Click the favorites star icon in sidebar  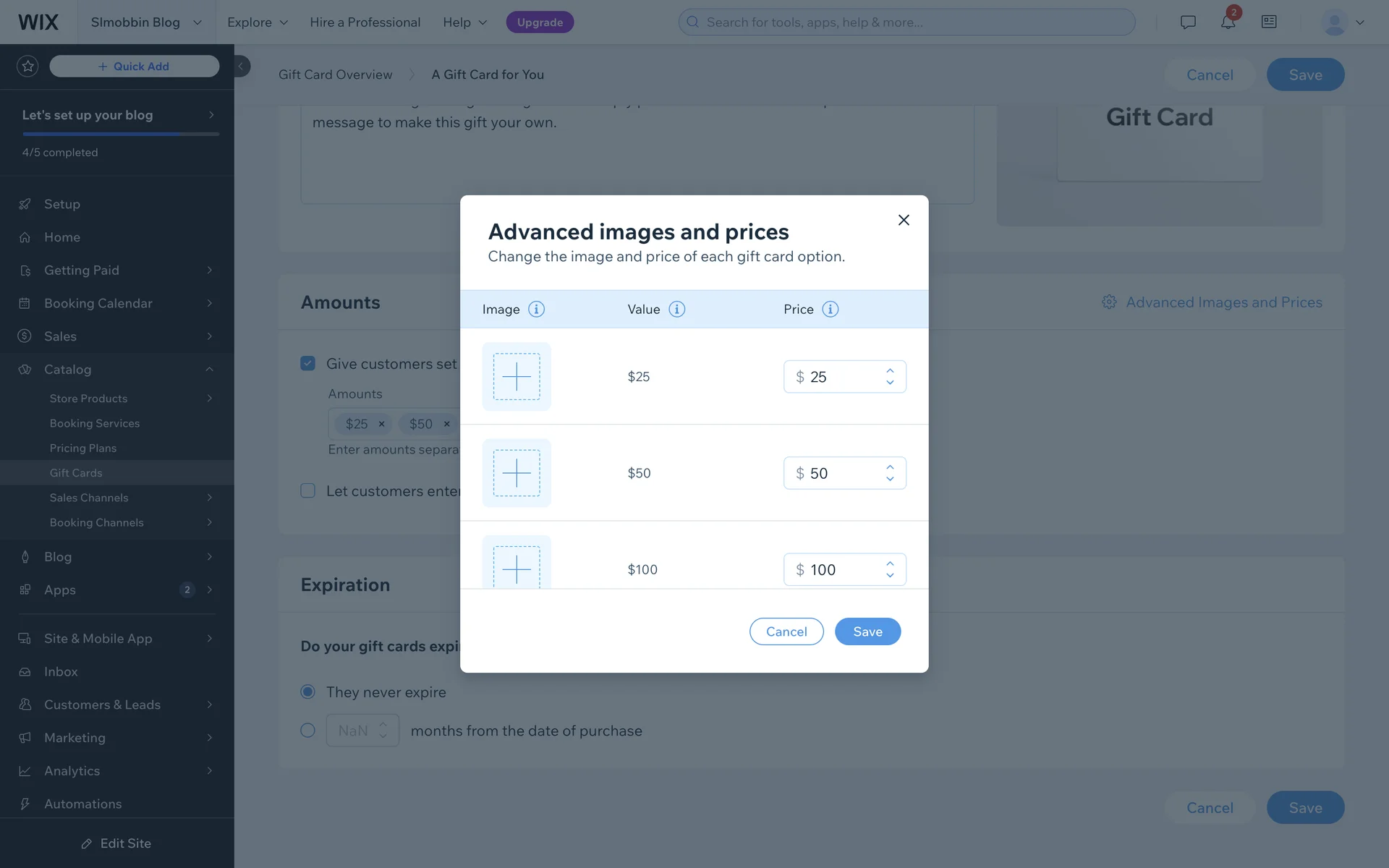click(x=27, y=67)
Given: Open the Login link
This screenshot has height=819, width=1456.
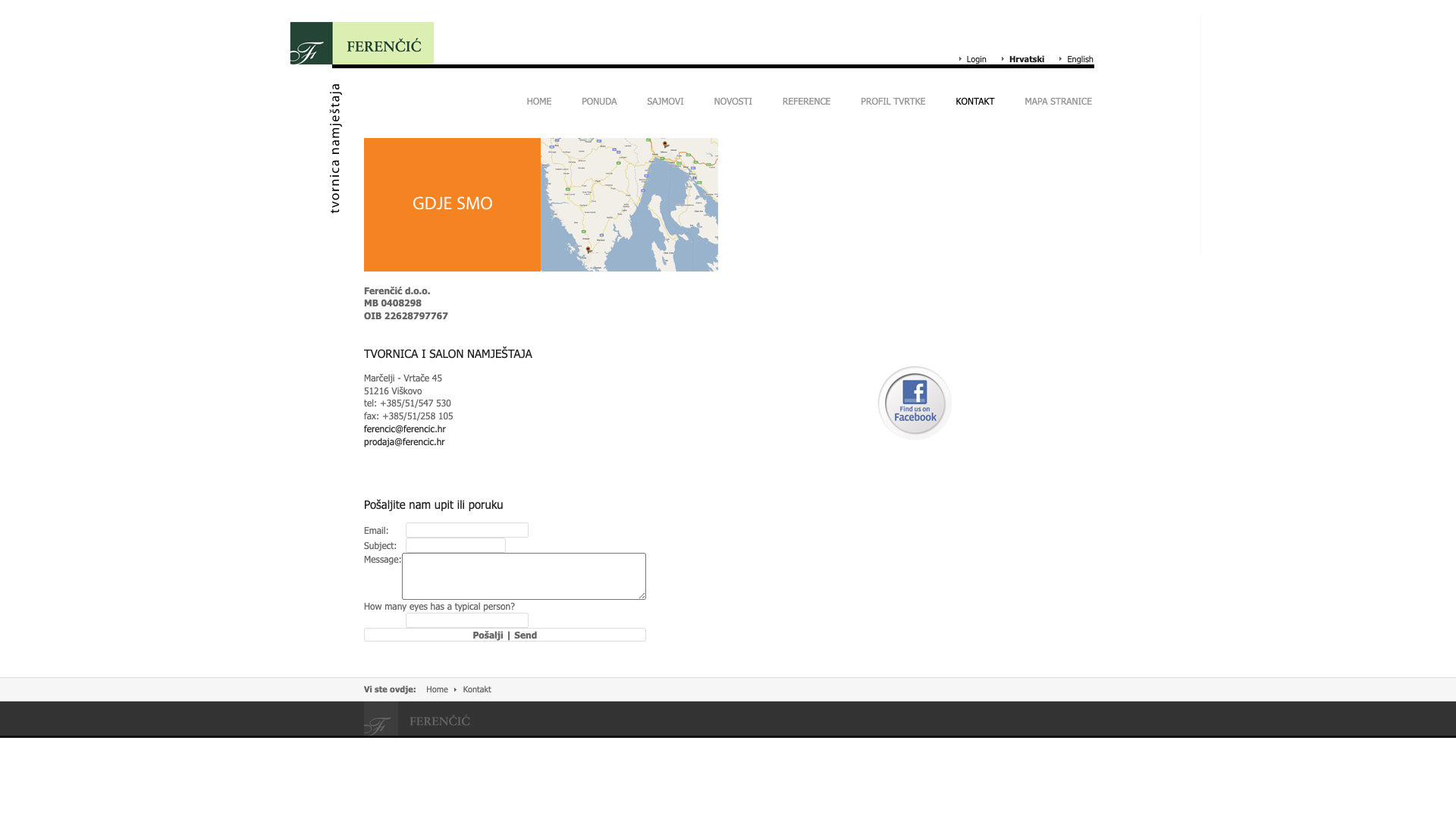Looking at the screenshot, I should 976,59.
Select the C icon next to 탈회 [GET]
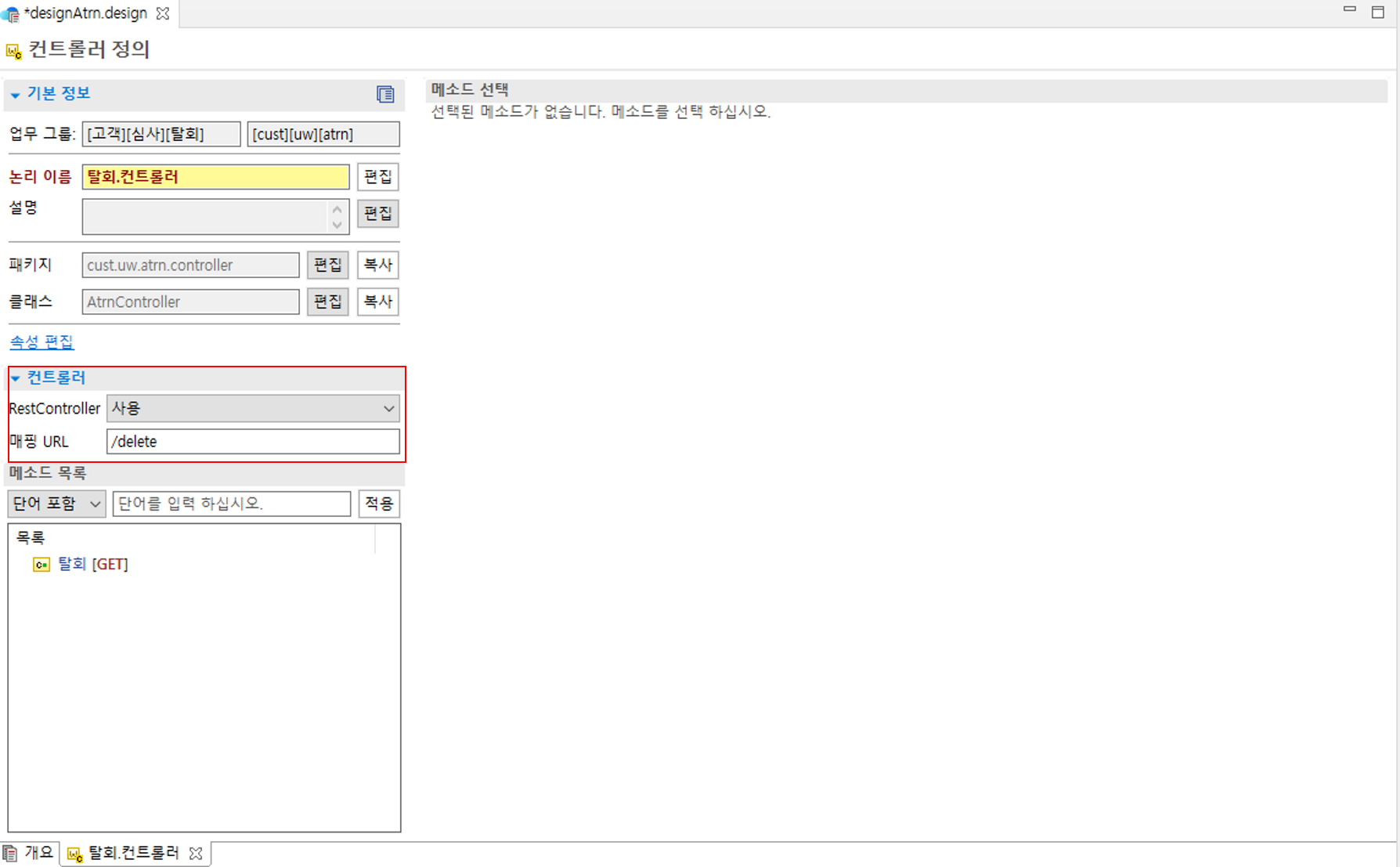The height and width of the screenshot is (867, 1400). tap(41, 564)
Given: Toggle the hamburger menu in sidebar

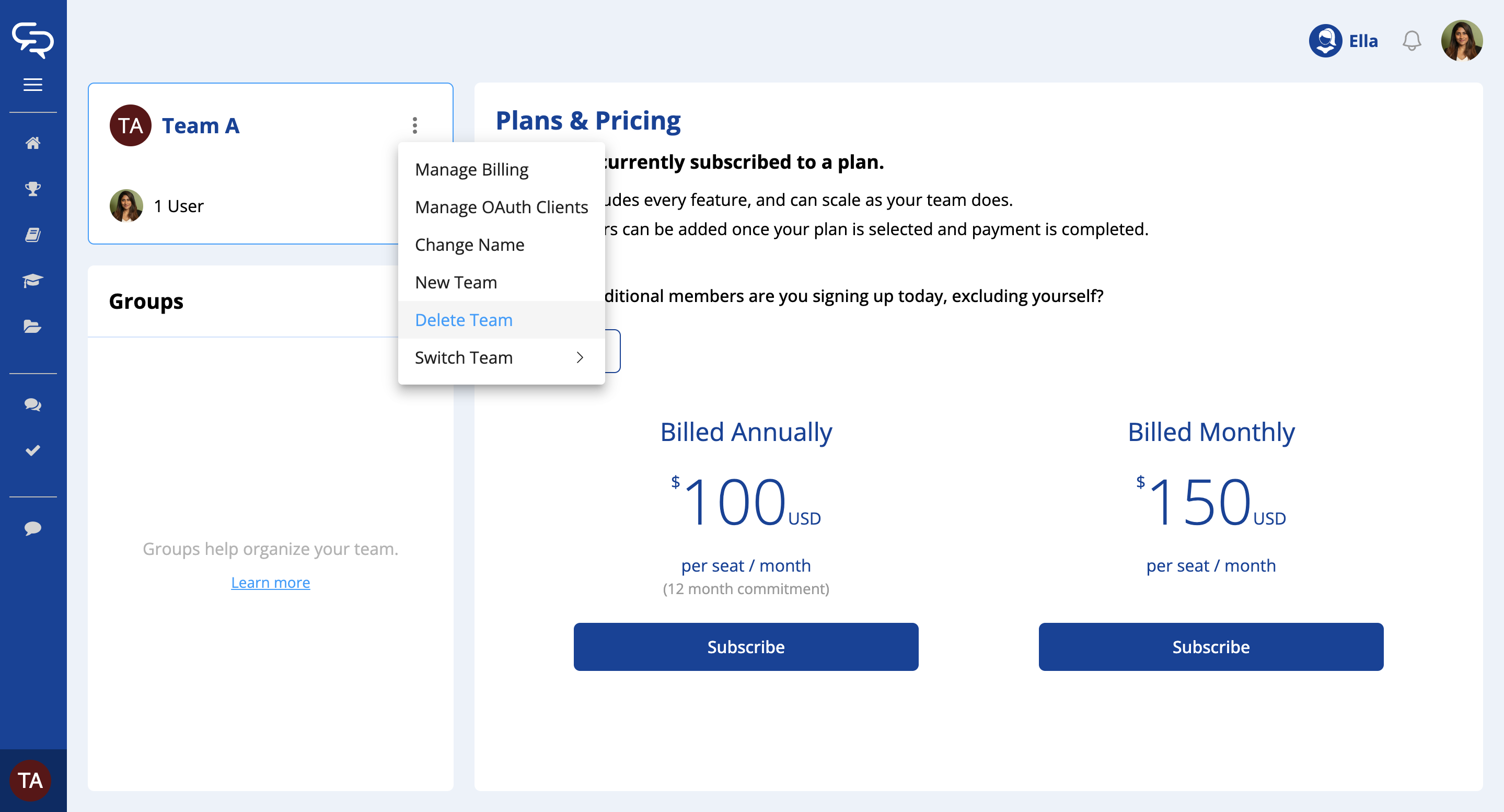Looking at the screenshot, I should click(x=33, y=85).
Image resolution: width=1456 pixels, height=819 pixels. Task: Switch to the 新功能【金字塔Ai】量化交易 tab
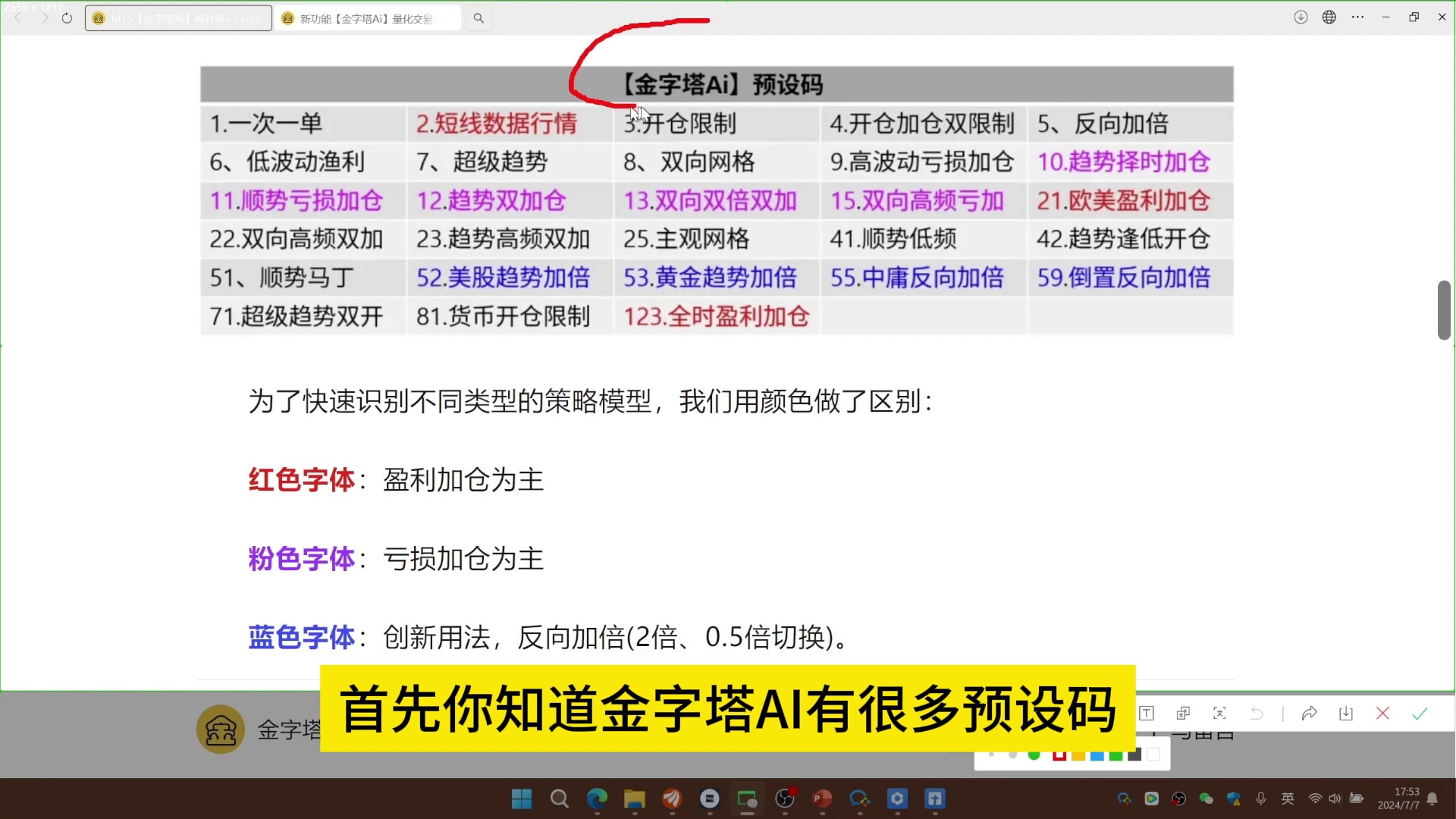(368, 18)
::::::::::
Return only the lines that start at the line containing "Given: Toggle the hamburger menu in sidebar" and finish at the last line of the entries, exactly as written and without pictures.

## Response to the task
Given: Toggle the hamburger menu in sidebar

Looking at the screenshot, I should click(x=33, y=85).
Image resolution: width=1456 pixels, height=819 pixels. Task: Switch to the 新功能【金字塔Ai】量化交易 tab
(368, 18)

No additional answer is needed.